It was also appreciated by audiences and critics alike. A review from the 1960s from the leading film magazine called it history making and another said ‘it as a tribute to imagination, hard work and lavishness of its maker, Asif. For its grandeur, its beauty, and then performances of the artists it should be a landmark in Indian films.’ Since then reviewers have used words like classic, benchmark and milestone.
The movie became the biggest grossing Bollywood movie of all time when it released in 1960 and held onto the record until Sholay released in 1975. When the hundredth anniversary of Indian cinema was marked in 2013 Mughal-e-Azam was universally declared the greatest Bollywood film ever made.

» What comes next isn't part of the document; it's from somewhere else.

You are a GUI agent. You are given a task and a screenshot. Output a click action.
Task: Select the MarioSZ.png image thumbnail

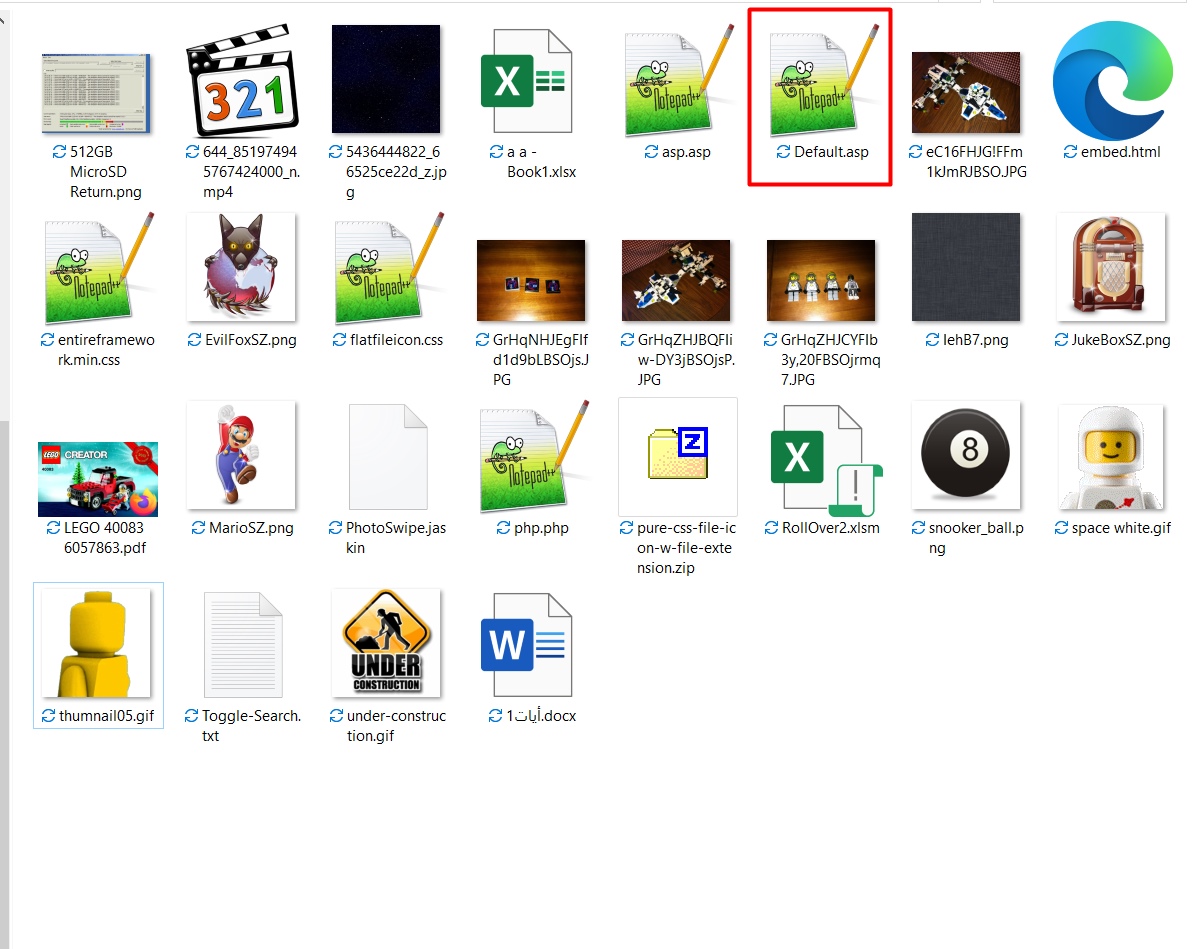(x=241, y=456)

It also won a number of prestigious honours such as National Award for Best Feature Film in Hindi and Best Film, and Best Director at the Filmfare Awards.
Bringing colours to life
In 2002, it was decided that Mughal-e-Azam would become the first classic Hindi film to be digitally coloured. The first step towards colourisation was the restoration of the original negatives and then this was followed by extensive research by a dedicated team to get all the colours right.
Under the watchful eye of Shapoorji Mistry and Deepesh Salgia, a team of over 800 were employed to develop the software and do the colourisation.
The new version was released theatrically on November 12, 2004, and became a major success. The new release also included a digital reworked soundtrack produced with the assistance of original composer Naushad.
Mughal-e-Azam became the first full-length feature film colourised for a theatrical re-release; although some Hollywood films had been colourised earlier, they were only available for home media.
The movie has left an impressive legacy. Apart from setting a benchmark for others to follow it has had a number of landmark moments.
In 2016, a musical based on the film opened to packed houses and is one of the grandest productions done anywhere in the world. The historical epic has inspired books, a collection of paintings by India’s greatest artist MF Husain, theme park attractions, dance groups and more. Many film technicians have admitted to studying the film.
The last major collection by India’s greatest painter MF Husain, shortly before his death in 2011 aged 97, was inspired by Mughal-e-Azam. He painted more than 50 giant canvases inspired by the movie he adored. It was full circle for the much-revered painter, who started his career painting cinema hoardings during his early days of struggle.
In 2004, K Asif’s son Akbar Asif arranged for it to become the first Bollywood film in over 40 years to be released in Pakistan and presented a print to then leader General Pervez Musharraf. Proceeds of the release went to charity. This would subsequently open doors for the rest of the industry to release films in Pakistan and open new territory.
The 1960s classic connected the youth to history; while many flocked to see the Mughal-e-Azam musical, others regularly upload videos on YouTube of them performing to songs from the movie. Scenes and songs from the movie have been viewed million of times on YouTube. All this and more shows the immortal classic will live forever, and entertain future generations not born yet.